Cessation Restores Blood Pressure Levels and Endothelial Function Affected by Cadmium Exposure on Rats.

Abstract

Chronic cadmium exposure produces high blood pressure and endothelial damage; however, it is not known whether these effects could be reversed by interrupting the exposure to the metal. Therefore, we evaluate the systolic blood pressure (SBP) and vascular reactivity during and following chronic cadmium-exposure discontinuance. Rats received 100mg.L-1 cadmium chloride (CdCl2) in the drinking water or tap water (Ct) for 30days and/or tap water for 30days more. The cadmium plasma content, blood pressure and vascular reactivity of isolated aorta were evaluated. Cadmium exposure increased cadmium plasma content, SBP and aorta contractile responses to phenylephrine, all reversed after suspending exposure.
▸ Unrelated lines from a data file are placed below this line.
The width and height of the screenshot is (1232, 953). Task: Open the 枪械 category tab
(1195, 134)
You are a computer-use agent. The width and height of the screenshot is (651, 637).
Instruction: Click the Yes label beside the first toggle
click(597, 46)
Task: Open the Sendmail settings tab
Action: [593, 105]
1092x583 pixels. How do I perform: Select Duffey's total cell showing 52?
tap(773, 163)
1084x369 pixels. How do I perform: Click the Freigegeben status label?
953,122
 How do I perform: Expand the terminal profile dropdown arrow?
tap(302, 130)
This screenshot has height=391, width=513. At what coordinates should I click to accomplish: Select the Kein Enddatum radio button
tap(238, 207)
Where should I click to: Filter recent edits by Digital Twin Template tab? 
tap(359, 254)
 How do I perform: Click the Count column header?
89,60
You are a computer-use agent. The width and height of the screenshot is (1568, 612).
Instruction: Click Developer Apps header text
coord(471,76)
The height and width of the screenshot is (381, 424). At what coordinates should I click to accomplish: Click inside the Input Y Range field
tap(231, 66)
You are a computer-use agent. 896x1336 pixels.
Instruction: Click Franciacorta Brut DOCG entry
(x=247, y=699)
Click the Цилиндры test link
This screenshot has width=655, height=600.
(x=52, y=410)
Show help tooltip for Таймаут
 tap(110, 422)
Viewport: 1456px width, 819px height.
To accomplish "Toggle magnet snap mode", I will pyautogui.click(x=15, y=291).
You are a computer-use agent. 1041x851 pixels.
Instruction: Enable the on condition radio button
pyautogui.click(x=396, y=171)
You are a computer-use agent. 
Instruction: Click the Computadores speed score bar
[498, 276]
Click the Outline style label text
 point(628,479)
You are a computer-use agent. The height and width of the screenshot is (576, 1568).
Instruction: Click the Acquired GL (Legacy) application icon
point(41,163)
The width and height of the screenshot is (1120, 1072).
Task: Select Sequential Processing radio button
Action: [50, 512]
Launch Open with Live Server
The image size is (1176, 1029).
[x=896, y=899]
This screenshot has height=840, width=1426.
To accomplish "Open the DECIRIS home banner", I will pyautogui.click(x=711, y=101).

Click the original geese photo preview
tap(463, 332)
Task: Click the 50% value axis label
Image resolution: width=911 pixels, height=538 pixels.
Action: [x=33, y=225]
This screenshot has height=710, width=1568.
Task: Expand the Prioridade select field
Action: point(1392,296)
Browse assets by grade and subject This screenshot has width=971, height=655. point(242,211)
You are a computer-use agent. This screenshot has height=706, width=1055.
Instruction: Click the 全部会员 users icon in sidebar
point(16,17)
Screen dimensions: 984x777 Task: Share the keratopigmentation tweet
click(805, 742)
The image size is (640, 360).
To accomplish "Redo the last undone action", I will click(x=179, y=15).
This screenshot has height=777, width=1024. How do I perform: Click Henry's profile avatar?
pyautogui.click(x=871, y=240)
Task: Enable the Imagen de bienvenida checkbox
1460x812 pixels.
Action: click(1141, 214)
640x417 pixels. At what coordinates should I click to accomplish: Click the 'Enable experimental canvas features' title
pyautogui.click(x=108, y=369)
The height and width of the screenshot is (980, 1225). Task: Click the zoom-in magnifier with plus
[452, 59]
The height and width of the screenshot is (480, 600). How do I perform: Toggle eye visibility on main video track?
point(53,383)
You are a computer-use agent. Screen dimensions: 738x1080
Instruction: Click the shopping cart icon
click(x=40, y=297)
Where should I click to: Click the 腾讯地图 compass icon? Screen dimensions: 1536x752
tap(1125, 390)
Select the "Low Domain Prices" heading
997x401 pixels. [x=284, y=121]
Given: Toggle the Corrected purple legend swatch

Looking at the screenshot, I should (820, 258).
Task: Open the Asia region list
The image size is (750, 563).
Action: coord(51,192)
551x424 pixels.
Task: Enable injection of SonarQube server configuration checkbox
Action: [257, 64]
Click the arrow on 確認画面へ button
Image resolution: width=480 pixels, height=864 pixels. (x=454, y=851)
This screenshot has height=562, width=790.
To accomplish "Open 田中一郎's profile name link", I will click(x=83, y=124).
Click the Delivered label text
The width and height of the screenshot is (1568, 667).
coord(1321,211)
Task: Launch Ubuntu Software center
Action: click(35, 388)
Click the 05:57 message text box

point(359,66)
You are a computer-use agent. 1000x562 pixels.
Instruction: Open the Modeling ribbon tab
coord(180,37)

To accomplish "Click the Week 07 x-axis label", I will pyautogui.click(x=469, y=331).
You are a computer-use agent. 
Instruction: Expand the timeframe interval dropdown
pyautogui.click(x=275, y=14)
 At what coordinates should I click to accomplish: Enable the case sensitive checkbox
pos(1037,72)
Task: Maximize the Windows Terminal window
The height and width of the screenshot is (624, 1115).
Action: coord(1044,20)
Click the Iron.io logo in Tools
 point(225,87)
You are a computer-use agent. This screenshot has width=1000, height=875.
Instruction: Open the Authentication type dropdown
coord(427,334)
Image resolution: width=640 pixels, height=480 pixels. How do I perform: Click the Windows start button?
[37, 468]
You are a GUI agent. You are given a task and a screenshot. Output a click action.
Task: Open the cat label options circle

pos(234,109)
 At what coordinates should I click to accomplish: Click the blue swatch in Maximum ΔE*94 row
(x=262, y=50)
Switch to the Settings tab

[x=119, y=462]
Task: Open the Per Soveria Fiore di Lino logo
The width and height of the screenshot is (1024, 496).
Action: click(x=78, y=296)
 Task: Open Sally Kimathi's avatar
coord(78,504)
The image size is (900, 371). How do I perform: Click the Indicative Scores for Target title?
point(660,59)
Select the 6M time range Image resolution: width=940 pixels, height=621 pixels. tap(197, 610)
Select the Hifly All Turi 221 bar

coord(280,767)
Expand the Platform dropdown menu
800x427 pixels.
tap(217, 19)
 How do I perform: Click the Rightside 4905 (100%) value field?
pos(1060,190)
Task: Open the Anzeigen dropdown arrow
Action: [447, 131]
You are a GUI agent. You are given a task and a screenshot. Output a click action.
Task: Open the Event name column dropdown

Endothelial removal and nitric oxide synthase (NOS) inhibition increased phenylephrine response both on control and Cd-discontinuation models. Cd-discontinuation group presented increased CAMKII and PKA protein expression, as peNOSSer1177. Superoxide dismutase (SOD) incubation reduced contractile response on control group, and catalase incubation enhanced the response to phenylephrine in this group. Meanwhile, both SOD2 and catalase protein expression were increased in Cd-cessation rats. Our findings provide evidence that increased SBP and endothelial dysfunction induced by Cd chronic exposure are reversed by suspending the metal exposure probably due to an improvement of antioxidant enzymes and eNOS function.